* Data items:
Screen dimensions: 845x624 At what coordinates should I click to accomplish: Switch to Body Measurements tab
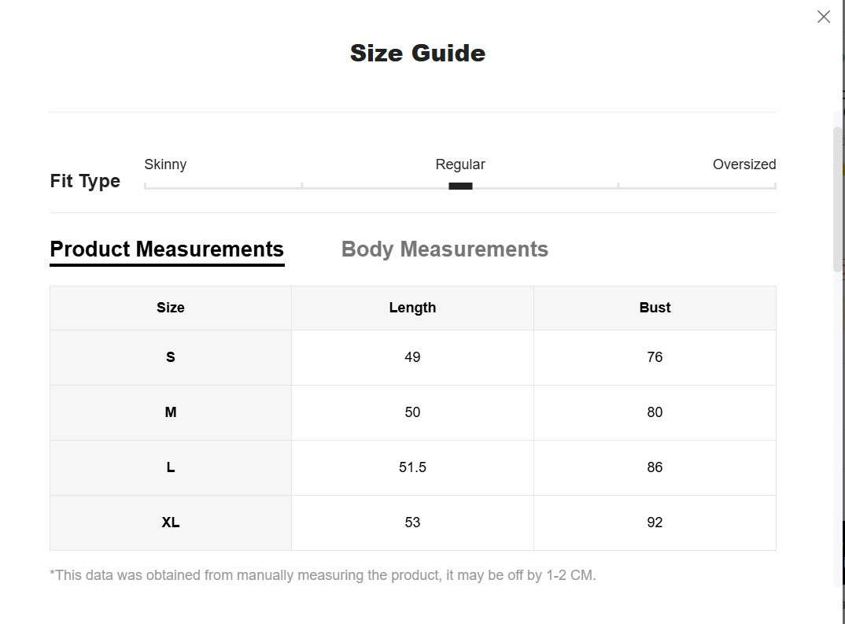click(x=445, y=249)
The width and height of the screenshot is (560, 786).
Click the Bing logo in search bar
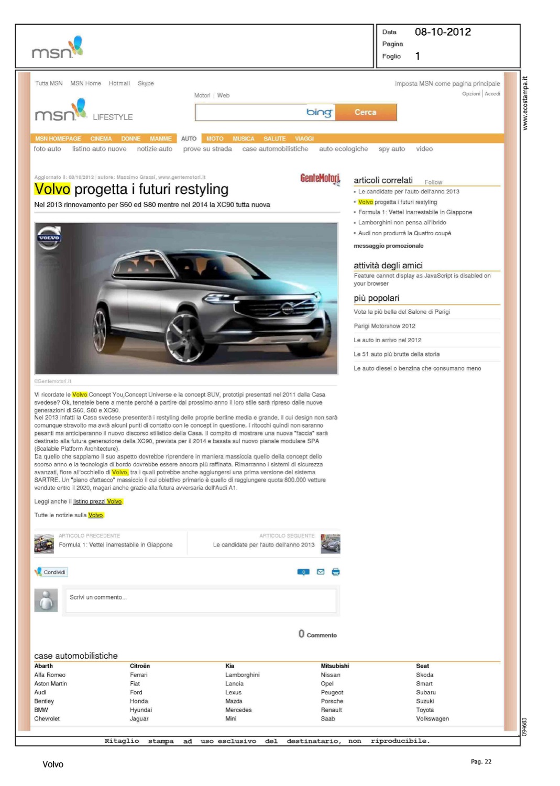coord(319,112)
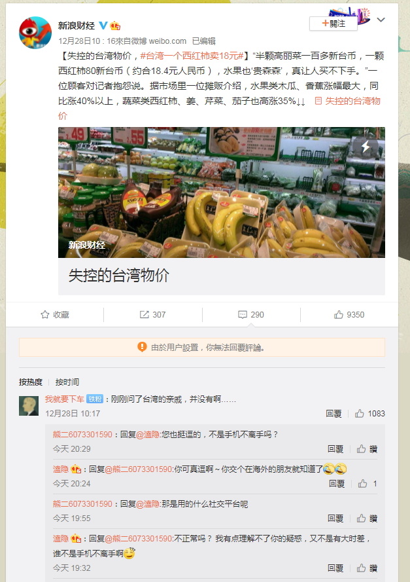The width and height of the screenshot is (410, 582).
Task: Reply to 我就要下车's comment via 回覆
Action: tap(333, 414)
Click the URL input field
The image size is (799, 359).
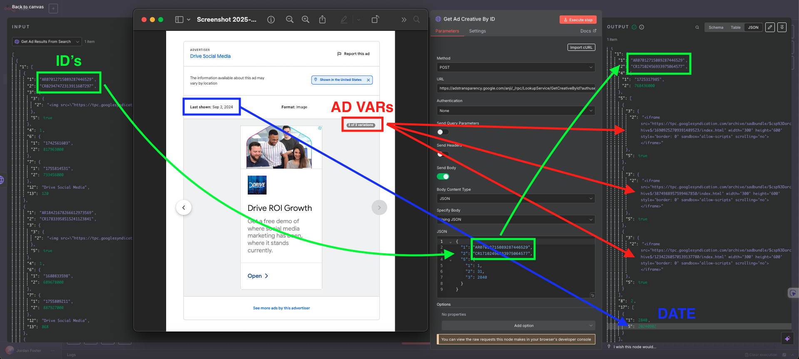515,88
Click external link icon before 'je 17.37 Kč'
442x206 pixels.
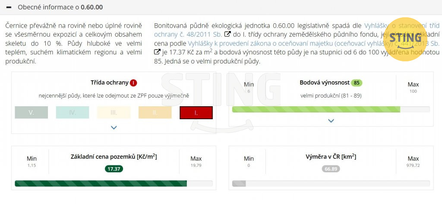[157, 52]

* Work to be completed:
Change "Screen dimensions" to "Screen size" in all the lines above and write them out again with everything else unchanged. Omit the pictures.

* Response below:
Screen size: 845x624 At what coordinates should I click to accomplish: Switch to Body Measurements tab
click(x=445, y=249)
The width and height of the screenshot is (560, 786).
Click the Bing logo in search bar
coord(319,112)
The width and height of the screenshot is (410, 582).
Task: Reply to 我就要下车's comment via 回覆
Action: tap(333, 414)
Click the URL input field
The image size is (799, 359).
515,88
Click external link icon before 'je 17.37 Kč'
442x206 pixels.
[157, 52]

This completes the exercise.